**WORK REQUEST:**
Reproduce the following records exactly from the line containing "893x1280 pixels." onward, ending with the last line and including it.

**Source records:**
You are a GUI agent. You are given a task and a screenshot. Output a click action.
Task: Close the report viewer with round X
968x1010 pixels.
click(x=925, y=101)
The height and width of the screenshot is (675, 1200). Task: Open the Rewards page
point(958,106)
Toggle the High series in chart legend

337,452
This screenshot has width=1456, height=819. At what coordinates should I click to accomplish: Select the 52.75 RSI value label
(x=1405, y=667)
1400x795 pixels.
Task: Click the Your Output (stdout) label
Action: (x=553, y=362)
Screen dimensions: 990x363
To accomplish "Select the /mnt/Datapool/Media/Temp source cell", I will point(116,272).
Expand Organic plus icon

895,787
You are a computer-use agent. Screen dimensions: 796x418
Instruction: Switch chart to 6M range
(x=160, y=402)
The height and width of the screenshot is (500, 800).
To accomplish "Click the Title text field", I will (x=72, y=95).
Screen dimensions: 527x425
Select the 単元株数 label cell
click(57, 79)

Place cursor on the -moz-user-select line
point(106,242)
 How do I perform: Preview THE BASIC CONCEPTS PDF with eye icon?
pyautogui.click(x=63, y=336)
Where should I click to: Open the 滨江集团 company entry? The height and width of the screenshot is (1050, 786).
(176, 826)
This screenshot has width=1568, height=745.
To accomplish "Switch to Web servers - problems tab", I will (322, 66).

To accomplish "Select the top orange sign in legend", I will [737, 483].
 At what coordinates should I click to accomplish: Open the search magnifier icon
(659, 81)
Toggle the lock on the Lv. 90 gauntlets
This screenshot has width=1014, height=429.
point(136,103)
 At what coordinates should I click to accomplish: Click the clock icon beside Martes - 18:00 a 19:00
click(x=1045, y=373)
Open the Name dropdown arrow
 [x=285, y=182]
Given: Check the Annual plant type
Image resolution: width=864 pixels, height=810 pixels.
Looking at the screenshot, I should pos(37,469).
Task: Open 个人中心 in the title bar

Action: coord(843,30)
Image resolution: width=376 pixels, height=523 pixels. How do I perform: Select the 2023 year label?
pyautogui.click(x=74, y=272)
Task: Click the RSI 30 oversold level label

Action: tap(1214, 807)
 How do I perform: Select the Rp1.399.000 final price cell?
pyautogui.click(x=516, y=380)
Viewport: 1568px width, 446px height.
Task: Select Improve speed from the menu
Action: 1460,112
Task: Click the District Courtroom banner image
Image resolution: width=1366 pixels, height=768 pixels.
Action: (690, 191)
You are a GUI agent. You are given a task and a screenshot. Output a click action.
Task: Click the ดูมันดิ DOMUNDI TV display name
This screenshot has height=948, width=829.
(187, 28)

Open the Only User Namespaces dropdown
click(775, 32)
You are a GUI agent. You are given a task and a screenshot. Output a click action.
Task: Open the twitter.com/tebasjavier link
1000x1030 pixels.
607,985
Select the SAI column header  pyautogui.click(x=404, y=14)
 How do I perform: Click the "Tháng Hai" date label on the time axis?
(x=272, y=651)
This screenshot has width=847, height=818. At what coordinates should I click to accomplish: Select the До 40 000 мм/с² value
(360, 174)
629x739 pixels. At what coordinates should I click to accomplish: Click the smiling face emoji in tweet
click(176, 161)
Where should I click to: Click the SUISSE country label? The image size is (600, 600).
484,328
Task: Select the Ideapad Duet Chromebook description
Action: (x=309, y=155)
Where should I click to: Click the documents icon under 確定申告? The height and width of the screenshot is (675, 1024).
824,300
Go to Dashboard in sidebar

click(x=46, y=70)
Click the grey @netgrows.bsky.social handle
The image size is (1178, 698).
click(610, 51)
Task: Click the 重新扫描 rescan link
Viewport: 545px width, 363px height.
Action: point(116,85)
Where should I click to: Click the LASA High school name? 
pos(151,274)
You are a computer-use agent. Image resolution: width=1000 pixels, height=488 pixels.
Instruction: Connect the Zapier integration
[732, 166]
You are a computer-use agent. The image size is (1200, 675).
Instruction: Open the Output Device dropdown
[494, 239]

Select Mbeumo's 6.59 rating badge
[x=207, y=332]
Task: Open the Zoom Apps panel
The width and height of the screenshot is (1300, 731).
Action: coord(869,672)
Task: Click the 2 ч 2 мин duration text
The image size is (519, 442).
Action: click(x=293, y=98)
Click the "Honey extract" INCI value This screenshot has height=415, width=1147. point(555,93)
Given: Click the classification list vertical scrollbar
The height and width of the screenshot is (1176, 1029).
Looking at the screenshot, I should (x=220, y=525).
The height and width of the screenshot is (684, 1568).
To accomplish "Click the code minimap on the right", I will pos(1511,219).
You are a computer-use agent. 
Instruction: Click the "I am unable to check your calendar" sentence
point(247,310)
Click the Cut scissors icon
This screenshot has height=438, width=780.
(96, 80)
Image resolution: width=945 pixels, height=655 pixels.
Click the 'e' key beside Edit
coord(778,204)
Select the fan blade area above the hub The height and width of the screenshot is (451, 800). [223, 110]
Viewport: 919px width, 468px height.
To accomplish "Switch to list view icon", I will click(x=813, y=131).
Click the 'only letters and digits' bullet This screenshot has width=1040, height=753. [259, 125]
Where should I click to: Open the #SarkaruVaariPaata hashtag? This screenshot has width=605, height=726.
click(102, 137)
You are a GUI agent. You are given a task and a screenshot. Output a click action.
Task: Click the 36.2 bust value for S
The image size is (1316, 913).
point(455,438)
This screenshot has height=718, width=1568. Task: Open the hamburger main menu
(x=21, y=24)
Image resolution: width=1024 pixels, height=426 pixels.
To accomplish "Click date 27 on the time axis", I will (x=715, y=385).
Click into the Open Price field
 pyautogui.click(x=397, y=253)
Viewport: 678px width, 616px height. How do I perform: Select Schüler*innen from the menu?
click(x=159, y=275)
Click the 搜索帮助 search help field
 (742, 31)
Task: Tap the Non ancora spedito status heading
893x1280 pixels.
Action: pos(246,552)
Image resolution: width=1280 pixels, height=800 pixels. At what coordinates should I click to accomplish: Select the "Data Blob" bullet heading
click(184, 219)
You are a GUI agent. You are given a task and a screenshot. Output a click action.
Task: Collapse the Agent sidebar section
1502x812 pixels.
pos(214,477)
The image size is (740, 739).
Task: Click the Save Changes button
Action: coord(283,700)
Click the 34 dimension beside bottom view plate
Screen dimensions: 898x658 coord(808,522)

**SOLUTION BELOW:**
893x1280 pixels.
Action: pos(246,552)
Image resolution: width=1280 pixels, height=800 pixels. At what coordinates should I click to accomplish: Select the "Data Blob" bullet heading
click(184, 219)
You are a GUI agent. You are given a task and a screenshot. Output a click action.
Task: Collapse the Agent sidebar section
1502x812 pixels.
pos(214,477)
The image size is (740, 739).
Task: Click the Save Changes button
Action: coord(283,700)
Click the 34 dimension beside bottom view plate
Screen dimensions: 898x658 coord(808,522)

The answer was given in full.